The BlackFly has a defined flight envelope and its controls are triple-redundant fly-by-wire. Takeoff and landing are vertical, and the aircraft can take off into Cruise or Hover modes. The landing gear consists of a rub strip on the bottom of an amphibious hull and a small rubber bumper on the rear of the fuselage. The lower edges of the winglets are skids that limit the vehicle's roll when parked. The vehicle is designed to fly from a grass surface, but can also be flown from asphalt, snow, ice, and fresh water (in potential emergencies).

Pilot controls consist of two identical joysticks (of which only one is necessary to fly the aircraft, with the other acting as a safety redundancy), each with a thumb control for altitude. The fly-by-wire controls manage all motors, as well as the dual elevons on the outer edges of both wings. Differential motor speeds provide control authority in pitch, roll, and yaw. The elevons are in the prop wash of the outer propellers, enhancing their roll and pitch authority at low speeds.

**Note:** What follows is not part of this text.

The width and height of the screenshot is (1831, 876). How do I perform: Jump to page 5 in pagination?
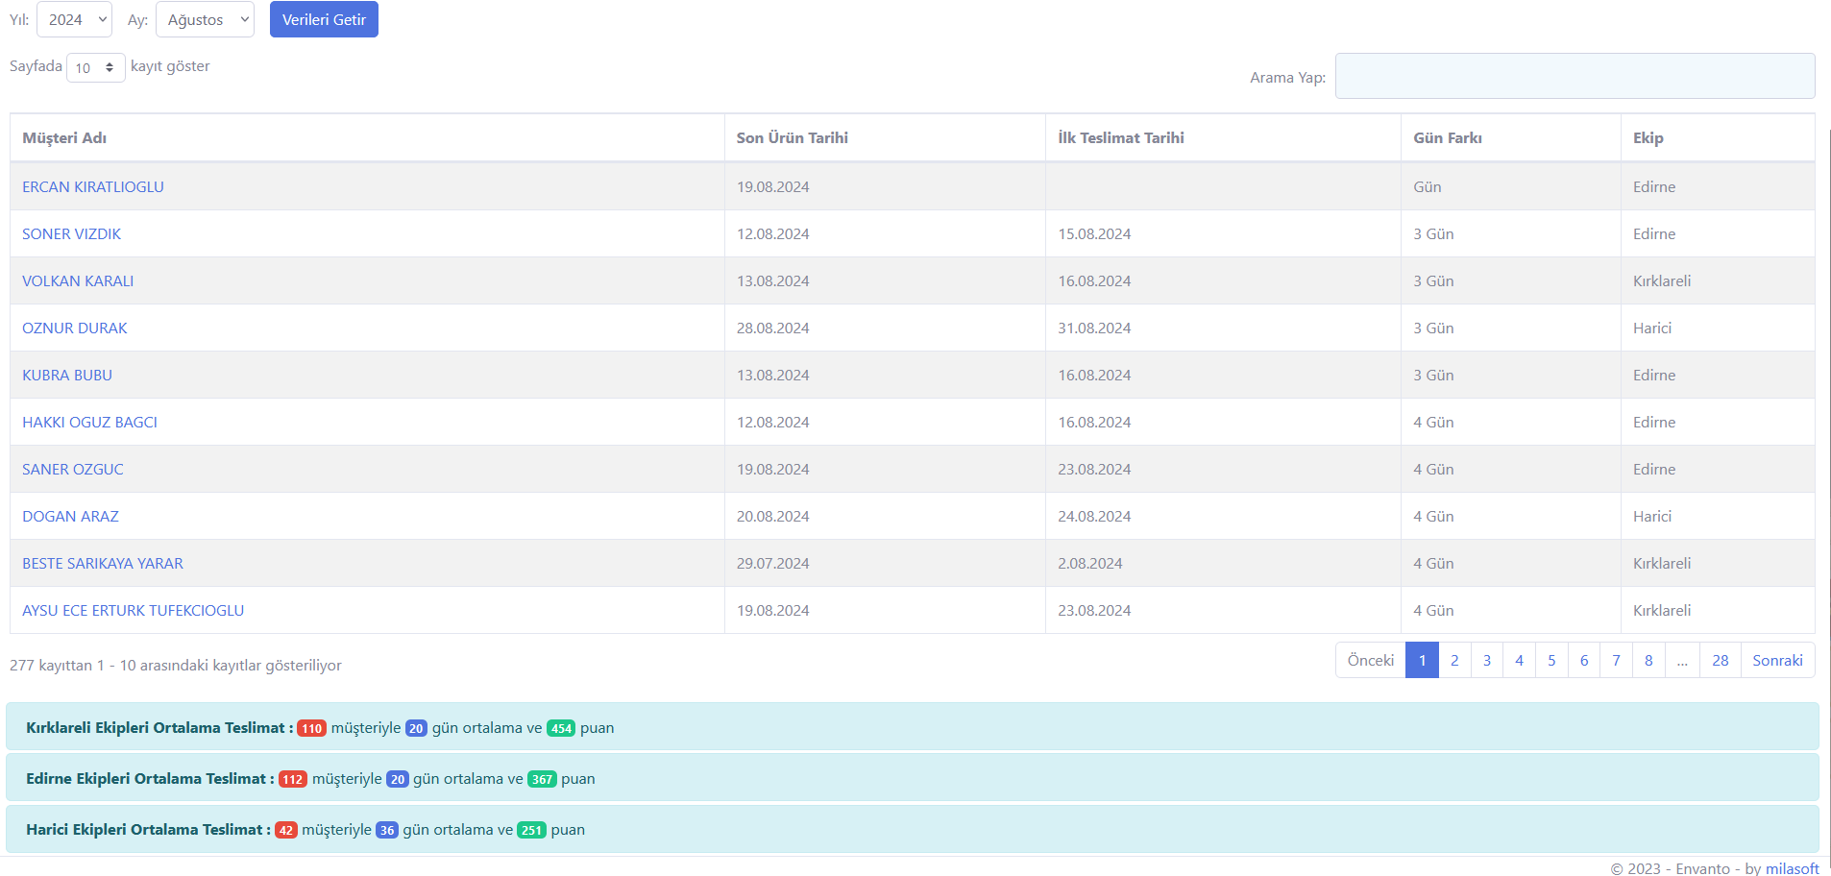(1551, 661)
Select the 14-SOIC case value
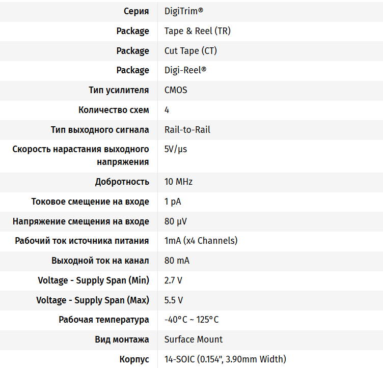 (225, 359)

The BlackFly also can be flown in an unmanned configuration. Most flight testing has been unmanned, operated by software with a test weight in place of a pilot. Each motor weighs 4 lb and produces 130 lb of thrust. There are two batteries per motor, located in the wing behind each motor. Adjacent batteries can be cross-connected for redundancy. The batteries are software-monitored.

== Applications ==
In 2026, a BlackFly ultralight plane was used to carry first-response gear and a paramedic to stabilize patients before an ambulance can reach the scene.